Last year’s PageFair report stated that almost 200 million internet users have ad blockers, resulting in an estimated $22 billion loss for publishers. It brought the question of ad blocking, ad tech, behavioral tracking, publisher business models, ethics, and much more into mainstream discourse. It even made South Park.

Ad blocking is a major wake-up call to the industry that one of the biggest constituents, the Internet user, is taking action and expressing a negative attitude towards online advertising.

Misaligned Business Incentives

The core incentives in ad tech encourage quantity over quality — from pretty much all players in the ecosystem. Because of reliance on CPM, publishers do whatever they can to increase page views, even if that means writing click-bait headlines, acquiring questionable traffic to load more pages (from real humans or bots), or ruining someone’s life.

Most agencies are compensated as a percentage of media spend, so there are few financial incentives for quality. It’s similar for ad tech vendors, where a big chunk of revenue for DSPs, SSPs, DMPs, and others, come from a margin on media spend. Many companies turn a blind eye to bad behavior and other quality issues, because it affects revenue. Instead, volume and “delivery” matter more.

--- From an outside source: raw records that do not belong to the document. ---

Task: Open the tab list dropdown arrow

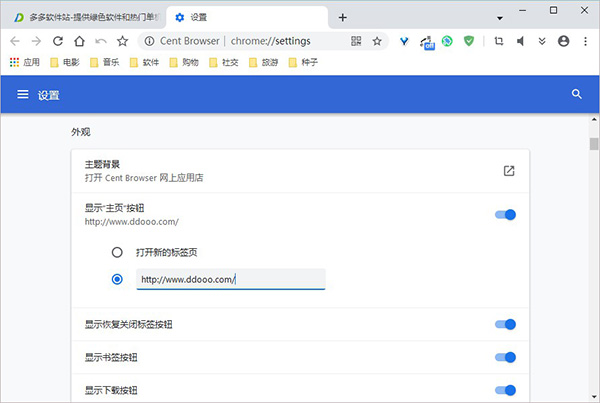Action: 500,18
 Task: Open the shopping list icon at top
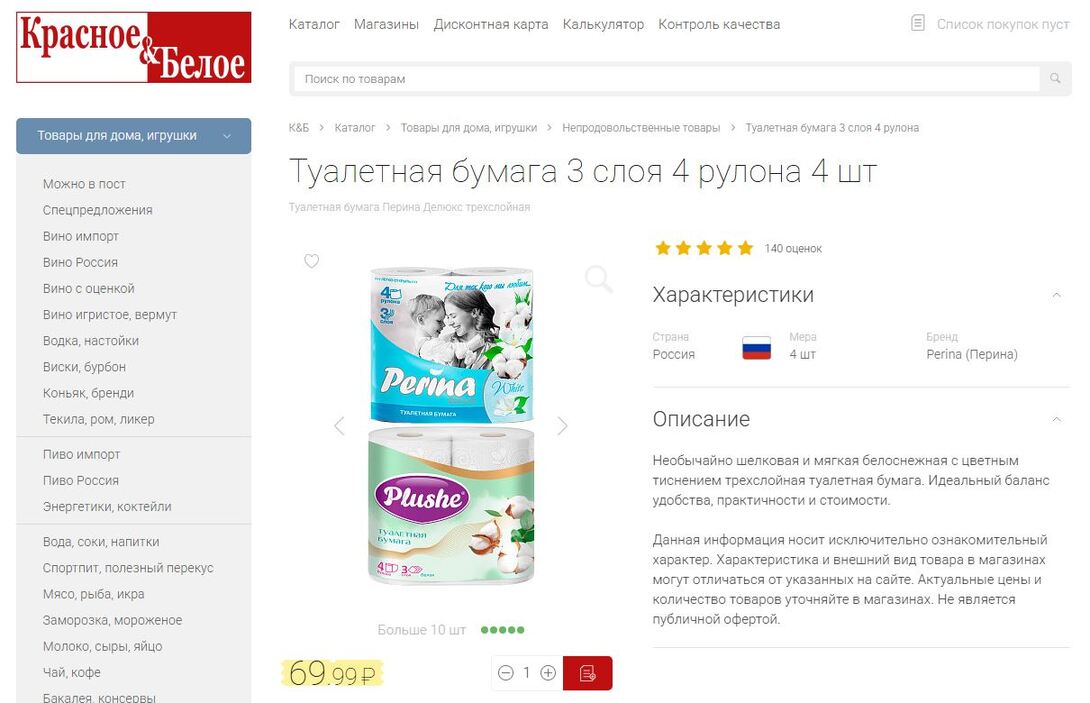[918, 23]
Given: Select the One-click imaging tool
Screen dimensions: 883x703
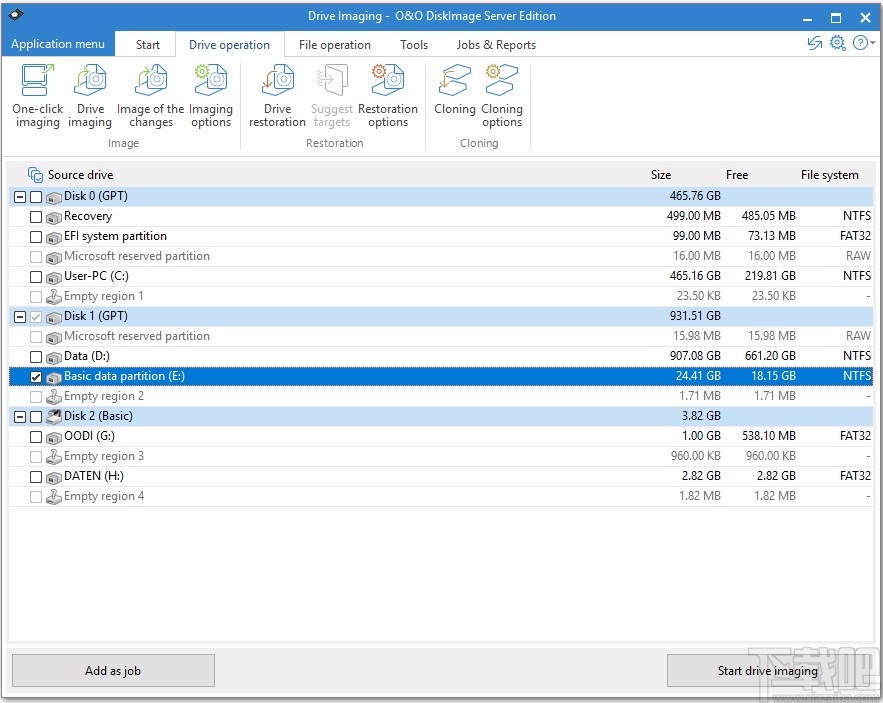Looking at the screenshot, I should pyautogui.click(x=37, y=93).
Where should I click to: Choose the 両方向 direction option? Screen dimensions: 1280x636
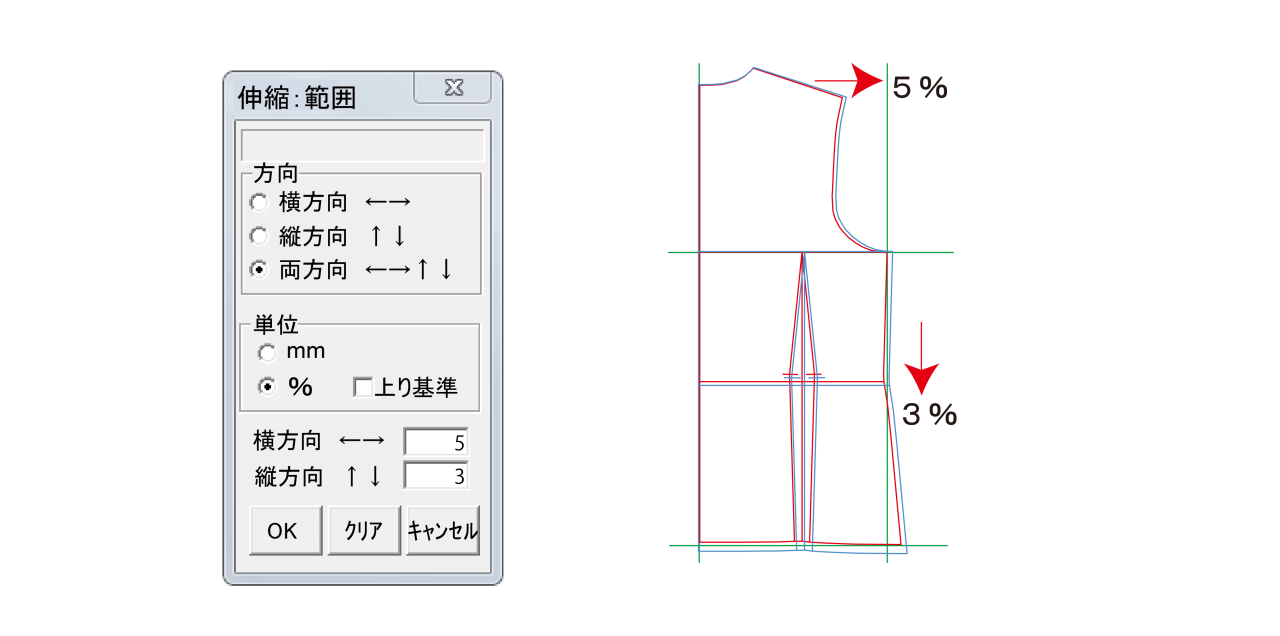tap(260, 268)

Crowded and Complex Landscape

The ad tech industry is notorious for being complex. Most people use the infamous LUMAscape to illustrate the problem. All the vendors in between the two main industry principals — advertisers and publishers — extract a “tax” through fees, leaving publishers with a fraction of ad spend, and marketers questioning the value of intermediaries.

Furthermore, the advertising industry, as a whole, is a zero-sum game: some win, some lose. Ad budgets have consistently tracked GDP in the United States for the last 60 years — there is only so much pie to go around. Yet, more and more ad tech companies compete for it. The biggest losers in the last decade have been print and radio, while digital has flourished.

But within digital, specifically search and display, there are alphas: Google, Facebook, and other scaled platforms. As these giants grow in market share, everyone else fights over an ever-shrinking slice of the pie, and many will fail. To quote LUMAscape creator Terry Kawaja, “there will be blood.”

The Slope of Enlightenment

On the bright side, ad tech is poised to climb the slope of enlightenment. But it needs to re-evaluate the core of its business. Evaluating incentives is a good place to start. Supply side tech needs to closely scrutinize publishers that want to participate in the ecosystem. For the industry as a whole, the user experience must improve in order to stop the golden goose from bleeding out due to ad blockers.

These remedies require making tradeoffs. Until these industry issues are fixed, disillusionment will continue and trust in ad tech will erode. Let’s climb the slope of enlightenment, collectively, and not linger anymore in the gutter.